▸ Text for analysis:
:::
Thank you. That's a shame. For web components with a lot of variables, declaring each on a separate line is a pain. This is especially true for form-based components.
Alternatively, for those in denial :) stackoverflow.com/questions/34232315/…
29

There is no real way to achieve what you want. If your only goal is to compress everything onto one line, you can do the following:

public AcccountNumber: number;public branchCode:number;

…but I wouldn't recommend it.

Comments

23

How about this? Using array deconstruction with Typescript's array type.

let [x,y]: number[]

But please note that this feature is unsafe if you do not turn on pedantic index signature check. For example, the following code will not have compile error even though it should:

let [x, y]: number[] = [1]
console.log(x.toString()) // No problem
console.log(y.toString()) // No compile error, but boom during runtime 

1 Comment

Using this answer, we can even initialize every variables at once. The drawback being having to count them manually : let [x, y]: number[] = Array(2).fill(1)
14

You have to specify the type on each variable:

let x: number, y: number

Comments

3

If you can accept an orphan variable. Array destructuring can do this.

var numberArray:number[]; //orphan variable
var [n1,n2,n3,n4] = numberArray;
n1=123; //n1 is number
n1="123"; //typescript compile error

Update: Here is the Javascript code generated, when targeting ECMAScript 6.

var numberArray; //orphan variable
var [n1, n2, n3, n4] = numberArray;
n1 = 123; //n1 is number

JS Code generated when targeting ECMAScript 5, like Louis said below, it's not pretty.

var numberArray; //orphan variable
var n1 = numberArray[0], n2 = numberArray[1], n3 = numberArray[2], n4 = numberArray[3];
n1 = 123; //n1 is number

2 Comments

You can eliminate the orphan variable by doing var [n1,n2,n3,n4] = [] as number[]; but I'm still not a fan of this approach because whether with your code, or with my modification, tsc generates 4 useless assignments for the line var [n1,n2,n3,n4] = ....
I feel like this is anti-programming, and not in the spirit of the original question.
:::
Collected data
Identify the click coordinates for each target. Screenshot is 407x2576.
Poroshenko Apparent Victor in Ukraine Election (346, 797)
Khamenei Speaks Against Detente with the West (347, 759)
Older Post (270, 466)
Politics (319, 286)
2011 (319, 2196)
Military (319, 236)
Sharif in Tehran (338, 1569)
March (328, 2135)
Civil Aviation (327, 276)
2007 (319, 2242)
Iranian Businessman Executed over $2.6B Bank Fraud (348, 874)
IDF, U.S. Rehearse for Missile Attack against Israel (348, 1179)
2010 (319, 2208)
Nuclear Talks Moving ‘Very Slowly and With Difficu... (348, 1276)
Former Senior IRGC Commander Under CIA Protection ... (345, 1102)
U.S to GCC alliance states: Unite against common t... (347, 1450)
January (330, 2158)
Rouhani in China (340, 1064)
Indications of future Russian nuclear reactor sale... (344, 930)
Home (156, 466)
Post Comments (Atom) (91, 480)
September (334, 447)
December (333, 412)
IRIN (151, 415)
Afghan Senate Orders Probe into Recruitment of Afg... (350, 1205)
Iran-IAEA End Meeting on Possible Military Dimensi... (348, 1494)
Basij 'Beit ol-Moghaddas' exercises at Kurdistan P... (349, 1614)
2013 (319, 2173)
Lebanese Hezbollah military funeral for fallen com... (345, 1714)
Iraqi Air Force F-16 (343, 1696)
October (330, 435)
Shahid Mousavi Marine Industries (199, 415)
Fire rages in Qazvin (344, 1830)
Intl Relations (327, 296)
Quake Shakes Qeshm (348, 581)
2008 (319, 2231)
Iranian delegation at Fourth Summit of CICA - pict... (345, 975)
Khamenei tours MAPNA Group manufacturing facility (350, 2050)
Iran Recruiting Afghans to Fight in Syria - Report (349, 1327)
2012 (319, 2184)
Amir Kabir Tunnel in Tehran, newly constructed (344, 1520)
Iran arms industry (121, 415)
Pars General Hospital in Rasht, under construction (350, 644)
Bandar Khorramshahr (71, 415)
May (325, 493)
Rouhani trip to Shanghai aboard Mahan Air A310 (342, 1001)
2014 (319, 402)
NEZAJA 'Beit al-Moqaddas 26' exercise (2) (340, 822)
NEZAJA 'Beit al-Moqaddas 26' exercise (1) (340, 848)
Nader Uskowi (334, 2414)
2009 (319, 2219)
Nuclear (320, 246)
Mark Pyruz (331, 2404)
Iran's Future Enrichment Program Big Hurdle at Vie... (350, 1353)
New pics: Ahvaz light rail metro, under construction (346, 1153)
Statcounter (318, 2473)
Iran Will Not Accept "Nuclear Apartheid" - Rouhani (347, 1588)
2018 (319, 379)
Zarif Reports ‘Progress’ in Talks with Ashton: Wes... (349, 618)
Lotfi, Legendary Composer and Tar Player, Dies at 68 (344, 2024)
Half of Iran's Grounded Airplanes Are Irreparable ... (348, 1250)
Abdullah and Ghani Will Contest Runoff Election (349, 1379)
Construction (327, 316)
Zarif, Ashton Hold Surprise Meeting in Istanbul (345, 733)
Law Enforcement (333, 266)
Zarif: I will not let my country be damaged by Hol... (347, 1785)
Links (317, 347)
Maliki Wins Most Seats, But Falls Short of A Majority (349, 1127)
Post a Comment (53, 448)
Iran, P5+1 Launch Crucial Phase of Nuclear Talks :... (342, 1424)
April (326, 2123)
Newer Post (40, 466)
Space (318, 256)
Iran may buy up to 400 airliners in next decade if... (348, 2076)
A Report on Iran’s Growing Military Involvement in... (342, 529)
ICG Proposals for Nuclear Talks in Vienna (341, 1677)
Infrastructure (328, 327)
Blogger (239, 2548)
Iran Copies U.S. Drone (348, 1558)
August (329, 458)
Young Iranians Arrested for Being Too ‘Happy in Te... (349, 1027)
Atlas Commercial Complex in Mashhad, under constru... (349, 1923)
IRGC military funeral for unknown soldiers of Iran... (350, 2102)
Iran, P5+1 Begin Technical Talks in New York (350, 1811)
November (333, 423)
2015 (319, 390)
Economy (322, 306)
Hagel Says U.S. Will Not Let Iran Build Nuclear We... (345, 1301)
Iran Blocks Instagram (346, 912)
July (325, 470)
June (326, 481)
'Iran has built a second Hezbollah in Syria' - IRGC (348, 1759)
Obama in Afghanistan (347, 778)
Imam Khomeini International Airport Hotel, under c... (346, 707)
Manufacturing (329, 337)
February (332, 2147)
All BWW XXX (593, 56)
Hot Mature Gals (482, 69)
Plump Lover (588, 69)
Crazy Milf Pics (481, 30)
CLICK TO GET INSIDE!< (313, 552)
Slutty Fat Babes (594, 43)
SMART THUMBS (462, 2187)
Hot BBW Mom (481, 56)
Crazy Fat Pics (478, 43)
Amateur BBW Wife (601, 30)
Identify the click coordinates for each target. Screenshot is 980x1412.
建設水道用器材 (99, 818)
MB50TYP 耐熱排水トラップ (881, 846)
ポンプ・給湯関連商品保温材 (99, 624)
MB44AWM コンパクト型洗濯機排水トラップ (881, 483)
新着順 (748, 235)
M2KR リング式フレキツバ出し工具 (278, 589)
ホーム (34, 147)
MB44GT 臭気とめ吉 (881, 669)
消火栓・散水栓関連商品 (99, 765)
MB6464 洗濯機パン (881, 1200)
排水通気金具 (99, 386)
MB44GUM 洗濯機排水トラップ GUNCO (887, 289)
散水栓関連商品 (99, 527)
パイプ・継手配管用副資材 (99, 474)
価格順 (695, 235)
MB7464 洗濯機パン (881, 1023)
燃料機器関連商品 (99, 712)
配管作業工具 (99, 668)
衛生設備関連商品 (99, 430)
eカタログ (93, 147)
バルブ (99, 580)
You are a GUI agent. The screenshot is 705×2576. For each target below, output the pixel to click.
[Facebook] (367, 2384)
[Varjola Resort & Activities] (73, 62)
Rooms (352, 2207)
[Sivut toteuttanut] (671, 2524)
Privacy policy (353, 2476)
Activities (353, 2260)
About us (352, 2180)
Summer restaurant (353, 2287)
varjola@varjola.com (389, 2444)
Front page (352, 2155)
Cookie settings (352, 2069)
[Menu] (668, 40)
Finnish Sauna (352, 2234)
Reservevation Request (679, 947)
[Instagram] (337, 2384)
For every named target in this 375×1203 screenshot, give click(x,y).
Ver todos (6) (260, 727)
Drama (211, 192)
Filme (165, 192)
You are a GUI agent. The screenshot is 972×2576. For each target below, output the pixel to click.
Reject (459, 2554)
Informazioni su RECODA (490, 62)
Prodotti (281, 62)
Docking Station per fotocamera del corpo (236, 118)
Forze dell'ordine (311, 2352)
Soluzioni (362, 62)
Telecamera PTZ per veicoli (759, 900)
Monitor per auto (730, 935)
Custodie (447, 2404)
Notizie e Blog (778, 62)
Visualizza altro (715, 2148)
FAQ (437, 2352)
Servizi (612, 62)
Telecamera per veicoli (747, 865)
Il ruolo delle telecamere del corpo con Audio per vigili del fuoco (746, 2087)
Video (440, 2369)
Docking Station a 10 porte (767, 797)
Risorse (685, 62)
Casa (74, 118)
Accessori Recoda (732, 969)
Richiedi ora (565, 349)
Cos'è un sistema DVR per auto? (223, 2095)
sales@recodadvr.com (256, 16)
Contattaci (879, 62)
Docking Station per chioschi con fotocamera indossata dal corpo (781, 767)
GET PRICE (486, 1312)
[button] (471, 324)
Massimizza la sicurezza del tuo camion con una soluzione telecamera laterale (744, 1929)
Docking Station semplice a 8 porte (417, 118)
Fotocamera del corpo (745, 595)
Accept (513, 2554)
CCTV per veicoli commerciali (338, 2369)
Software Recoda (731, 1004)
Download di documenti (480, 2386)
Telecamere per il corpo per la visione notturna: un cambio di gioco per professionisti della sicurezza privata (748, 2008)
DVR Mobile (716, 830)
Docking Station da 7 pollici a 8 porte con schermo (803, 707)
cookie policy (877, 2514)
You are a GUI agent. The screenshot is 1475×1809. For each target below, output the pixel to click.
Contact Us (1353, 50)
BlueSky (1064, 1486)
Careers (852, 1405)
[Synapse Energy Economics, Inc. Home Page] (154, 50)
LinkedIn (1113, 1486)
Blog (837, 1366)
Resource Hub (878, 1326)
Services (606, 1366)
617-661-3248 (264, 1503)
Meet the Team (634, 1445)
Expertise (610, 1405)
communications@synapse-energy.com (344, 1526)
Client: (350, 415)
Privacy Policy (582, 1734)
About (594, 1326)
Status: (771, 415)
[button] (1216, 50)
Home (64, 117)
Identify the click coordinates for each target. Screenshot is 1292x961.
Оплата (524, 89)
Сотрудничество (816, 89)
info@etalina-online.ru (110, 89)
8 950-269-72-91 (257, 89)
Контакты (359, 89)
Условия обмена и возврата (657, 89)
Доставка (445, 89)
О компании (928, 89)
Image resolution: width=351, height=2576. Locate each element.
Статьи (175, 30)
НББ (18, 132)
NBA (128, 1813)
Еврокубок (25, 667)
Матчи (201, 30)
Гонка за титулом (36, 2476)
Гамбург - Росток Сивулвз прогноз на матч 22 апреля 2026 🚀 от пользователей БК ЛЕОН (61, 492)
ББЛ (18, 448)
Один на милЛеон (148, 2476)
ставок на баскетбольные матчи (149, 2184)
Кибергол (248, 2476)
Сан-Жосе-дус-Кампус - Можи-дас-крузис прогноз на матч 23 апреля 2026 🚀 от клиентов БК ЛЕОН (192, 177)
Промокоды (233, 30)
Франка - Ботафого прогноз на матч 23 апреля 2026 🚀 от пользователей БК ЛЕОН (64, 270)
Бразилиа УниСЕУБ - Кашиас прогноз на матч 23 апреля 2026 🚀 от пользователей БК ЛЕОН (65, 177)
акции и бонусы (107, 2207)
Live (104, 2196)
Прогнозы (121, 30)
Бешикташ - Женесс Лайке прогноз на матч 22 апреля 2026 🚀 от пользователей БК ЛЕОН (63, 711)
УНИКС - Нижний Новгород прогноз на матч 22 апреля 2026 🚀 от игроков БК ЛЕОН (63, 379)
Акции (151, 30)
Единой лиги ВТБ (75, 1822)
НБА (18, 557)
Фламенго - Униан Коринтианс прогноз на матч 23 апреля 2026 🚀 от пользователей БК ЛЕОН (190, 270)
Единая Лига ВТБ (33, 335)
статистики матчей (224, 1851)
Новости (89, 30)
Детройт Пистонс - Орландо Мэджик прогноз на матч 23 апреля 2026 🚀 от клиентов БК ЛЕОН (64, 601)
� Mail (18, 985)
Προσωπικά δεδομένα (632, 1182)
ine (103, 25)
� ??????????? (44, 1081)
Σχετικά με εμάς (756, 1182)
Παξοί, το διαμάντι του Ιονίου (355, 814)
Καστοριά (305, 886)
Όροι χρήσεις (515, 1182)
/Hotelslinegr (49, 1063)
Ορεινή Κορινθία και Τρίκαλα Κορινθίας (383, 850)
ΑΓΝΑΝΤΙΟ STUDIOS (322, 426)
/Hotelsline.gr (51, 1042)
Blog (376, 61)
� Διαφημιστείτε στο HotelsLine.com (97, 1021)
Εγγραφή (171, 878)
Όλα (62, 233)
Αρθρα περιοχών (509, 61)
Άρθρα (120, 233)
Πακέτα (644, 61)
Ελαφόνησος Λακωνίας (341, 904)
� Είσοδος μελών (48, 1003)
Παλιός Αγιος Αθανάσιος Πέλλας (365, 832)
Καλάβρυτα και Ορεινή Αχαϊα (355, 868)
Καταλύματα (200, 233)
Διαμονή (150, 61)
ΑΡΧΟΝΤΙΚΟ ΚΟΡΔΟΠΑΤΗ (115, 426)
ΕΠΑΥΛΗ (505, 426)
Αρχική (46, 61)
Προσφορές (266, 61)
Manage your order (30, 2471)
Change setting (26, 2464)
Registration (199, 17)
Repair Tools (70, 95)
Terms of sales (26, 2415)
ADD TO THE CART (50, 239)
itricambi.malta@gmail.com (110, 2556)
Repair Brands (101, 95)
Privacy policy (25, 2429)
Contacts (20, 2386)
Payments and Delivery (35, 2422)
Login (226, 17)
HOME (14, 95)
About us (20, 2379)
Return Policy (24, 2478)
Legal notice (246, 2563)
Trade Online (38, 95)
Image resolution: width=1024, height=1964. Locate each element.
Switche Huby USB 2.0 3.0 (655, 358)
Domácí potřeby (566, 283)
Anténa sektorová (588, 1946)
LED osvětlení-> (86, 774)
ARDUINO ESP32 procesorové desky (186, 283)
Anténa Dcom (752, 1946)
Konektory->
:::
▸ Activity A: Which variable names does the TypeScript discussion destructure out of numberArray?
▸ Activity B: Copy the TypeScript discussion word for word, everything from "public AcccountNumber: number;public" down to "Typescript's array type.".

▸ Task output A: n1, n2, n3, n4

▸ Task output B:
public AcccountNumber: number;public branchCode:number;

…but I wouldn't recommend it.

Comments

23

How about this? Using array deconstruction with Typescript's array type.